(Exercise data begins)

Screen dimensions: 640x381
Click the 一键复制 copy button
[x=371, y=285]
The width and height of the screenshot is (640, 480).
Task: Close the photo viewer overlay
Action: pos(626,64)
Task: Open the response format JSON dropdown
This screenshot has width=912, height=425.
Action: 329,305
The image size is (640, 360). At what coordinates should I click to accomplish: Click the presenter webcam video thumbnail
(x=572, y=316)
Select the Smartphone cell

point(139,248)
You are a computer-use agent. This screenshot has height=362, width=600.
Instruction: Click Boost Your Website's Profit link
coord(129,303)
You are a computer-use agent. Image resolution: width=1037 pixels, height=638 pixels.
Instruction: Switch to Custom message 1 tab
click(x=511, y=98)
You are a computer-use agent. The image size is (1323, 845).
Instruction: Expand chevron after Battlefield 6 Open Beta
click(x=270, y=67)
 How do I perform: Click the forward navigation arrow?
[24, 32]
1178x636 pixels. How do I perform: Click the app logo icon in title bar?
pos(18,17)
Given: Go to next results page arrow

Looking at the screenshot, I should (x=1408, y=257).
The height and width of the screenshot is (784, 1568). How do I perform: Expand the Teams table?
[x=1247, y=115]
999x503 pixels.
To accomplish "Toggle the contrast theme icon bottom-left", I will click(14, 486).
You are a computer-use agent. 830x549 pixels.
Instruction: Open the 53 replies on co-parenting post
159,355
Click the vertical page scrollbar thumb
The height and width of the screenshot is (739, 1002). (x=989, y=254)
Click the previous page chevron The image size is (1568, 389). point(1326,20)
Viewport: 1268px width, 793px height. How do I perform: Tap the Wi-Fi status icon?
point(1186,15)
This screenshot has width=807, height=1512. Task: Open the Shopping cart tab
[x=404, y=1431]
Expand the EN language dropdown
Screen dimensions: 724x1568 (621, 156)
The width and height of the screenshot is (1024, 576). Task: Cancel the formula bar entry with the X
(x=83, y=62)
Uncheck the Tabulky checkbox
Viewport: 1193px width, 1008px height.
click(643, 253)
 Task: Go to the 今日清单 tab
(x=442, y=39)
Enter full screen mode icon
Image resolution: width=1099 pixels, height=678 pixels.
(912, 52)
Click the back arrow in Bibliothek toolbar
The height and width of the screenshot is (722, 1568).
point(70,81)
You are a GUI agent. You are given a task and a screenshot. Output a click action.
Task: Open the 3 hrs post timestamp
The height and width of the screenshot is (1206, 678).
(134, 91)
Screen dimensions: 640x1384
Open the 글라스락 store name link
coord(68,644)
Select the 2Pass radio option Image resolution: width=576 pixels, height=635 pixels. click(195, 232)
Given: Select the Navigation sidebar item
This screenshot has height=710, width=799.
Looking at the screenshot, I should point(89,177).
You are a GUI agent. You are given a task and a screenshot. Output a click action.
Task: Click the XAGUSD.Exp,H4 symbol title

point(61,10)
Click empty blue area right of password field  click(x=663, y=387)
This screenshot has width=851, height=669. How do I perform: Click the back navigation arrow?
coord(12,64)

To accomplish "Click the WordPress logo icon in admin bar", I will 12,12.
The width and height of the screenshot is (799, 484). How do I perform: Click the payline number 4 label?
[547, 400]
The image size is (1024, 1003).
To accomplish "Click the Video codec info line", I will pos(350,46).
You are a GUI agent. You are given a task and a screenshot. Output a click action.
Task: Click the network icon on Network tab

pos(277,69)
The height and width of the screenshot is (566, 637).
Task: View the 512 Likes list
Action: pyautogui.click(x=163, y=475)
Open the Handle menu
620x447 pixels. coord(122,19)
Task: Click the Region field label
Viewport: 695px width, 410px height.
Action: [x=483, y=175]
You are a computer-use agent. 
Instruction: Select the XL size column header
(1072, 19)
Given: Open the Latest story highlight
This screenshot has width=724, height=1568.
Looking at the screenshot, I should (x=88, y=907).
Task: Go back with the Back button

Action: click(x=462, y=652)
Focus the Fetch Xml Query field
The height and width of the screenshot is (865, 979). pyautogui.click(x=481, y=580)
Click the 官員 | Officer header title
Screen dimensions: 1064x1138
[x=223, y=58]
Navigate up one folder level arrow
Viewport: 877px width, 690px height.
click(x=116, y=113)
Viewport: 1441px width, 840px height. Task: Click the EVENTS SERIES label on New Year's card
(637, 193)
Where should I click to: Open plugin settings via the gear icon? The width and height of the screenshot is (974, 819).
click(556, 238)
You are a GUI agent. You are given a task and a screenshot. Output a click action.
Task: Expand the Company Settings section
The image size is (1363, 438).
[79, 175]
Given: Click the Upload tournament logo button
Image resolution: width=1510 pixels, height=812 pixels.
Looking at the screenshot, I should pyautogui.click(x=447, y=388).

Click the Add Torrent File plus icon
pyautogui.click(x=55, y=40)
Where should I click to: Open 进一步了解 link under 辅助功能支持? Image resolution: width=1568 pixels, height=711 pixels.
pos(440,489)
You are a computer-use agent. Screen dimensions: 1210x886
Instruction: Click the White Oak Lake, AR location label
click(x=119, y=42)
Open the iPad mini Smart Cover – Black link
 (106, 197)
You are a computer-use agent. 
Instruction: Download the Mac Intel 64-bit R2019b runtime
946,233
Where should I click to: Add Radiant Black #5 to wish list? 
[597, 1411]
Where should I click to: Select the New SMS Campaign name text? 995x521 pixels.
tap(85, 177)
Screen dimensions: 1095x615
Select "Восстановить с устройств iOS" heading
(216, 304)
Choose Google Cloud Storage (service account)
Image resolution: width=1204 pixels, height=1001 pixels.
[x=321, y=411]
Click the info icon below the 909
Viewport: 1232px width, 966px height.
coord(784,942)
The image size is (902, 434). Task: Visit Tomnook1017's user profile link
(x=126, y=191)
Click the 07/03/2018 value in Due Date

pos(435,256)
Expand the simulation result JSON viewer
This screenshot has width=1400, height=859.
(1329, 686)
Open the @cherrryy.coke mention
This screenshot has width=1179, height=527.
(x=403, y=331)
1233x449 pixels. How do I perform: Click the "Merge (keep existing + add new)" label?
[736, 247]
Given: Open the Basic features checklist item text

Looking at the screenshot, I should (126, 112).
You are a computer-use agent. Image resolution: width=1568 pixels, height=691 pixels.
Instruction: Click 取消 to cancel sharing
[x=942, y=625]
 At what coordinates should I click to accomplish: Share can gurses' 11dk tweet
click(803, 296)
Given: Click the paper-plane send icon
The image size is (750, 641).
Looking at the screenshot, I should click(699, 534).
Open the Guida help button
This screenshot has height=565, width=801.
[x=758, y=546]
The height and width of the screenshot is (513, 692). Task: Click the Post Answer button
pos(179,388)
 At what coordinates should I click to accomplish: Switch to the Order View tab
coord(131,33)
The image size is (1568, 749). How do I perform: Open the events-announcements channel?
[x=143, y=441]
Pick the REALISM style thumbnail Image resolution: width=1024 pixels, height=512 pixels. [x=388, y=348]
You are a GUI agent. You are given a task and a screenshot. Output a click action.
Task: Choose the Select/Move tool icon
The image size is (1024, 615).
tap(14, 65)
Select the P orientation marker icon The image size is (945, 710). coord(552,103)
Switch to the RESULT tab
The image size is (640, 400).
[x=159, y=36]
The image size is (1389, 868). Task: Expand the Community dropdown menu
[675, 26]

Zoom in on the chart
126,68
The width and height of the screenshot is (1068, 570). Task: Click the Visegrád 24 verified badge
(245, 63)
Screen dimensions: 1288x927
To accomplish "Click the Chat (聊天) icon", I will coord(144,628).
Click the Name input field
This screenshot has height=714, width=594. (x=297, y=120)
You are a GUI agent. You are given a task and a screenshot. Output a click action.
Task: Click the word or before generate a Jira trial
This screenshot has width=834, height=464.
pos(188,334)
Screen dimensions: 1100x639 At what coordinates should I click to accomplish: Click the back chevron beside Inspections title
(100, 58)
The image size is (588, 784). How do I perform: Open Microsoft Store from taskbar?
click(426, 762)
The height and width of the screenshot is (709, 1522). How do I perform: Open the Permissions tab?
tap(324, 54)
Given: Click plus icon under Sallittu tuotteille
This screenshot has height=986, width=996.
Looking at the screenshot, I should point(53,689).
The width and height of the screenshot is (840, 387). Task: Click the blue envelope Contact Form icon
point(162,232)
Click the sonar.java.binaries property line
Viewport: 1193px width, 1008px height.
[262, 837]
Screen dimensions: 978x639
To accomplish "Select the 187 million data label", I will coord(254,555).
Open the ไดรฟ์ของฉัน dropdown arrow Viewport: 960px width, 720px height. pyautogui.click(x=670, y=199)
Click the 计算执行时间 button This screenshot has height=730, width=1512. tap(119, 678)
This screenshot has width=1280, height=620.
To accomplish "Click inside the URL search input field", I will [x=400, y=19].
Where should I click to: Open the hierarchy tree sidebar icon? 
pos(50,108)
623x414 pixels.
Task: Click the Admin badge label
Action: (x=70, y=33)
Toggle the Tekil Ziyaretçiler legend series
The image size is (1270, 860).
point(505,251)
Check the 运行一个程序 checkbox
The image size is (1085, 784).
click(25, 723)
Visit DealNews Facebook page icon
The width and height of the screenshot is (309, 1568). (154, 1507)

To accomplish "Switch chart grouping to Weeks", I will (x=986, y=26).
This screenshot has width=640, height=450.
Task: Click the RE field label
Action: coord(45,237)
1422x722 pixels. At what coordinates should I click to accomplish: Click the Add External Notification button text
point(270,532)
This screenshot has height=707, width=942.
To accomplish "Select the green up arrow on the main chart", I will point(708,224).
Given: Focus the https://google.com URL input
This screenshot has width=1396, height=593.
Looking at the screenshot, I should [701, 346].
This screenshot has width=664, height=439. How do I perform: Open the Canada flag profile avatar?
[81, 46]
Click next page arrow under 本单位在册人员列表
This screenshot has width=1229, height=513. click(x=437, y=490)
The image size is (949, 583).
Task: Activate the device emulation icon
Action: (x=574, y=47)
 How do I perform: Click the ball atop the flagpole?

(Exercise data ends)

◆ Exercise objective: Set down, exactly as they appear, the line holding "This screenshot has height=707, width=942." and every line after it until the records end.

◆ Exercise output:
This screenshot has height=707, width=942.
To accomplish "Select the green up arrow on the main chart", I will point(708,224).
Given: Focus the https://google.com URL input
This screenshot has width=1396, height=593.
Looking at the screenshot, I should [701, 346].
This screenshot has width=664, height=439. How do I perform: Open the Canada flag profile avatar?
[81, 46]
Click next page arrow under 本单位在册人员列表
This screenshot has width=1229, height=513. click(x=437, y=490)
The image size is (949, 583).
Task: Activate the device emulation icon
Action: (x=574, y=47)
 How do I perform: Click the ball atop the flagpole?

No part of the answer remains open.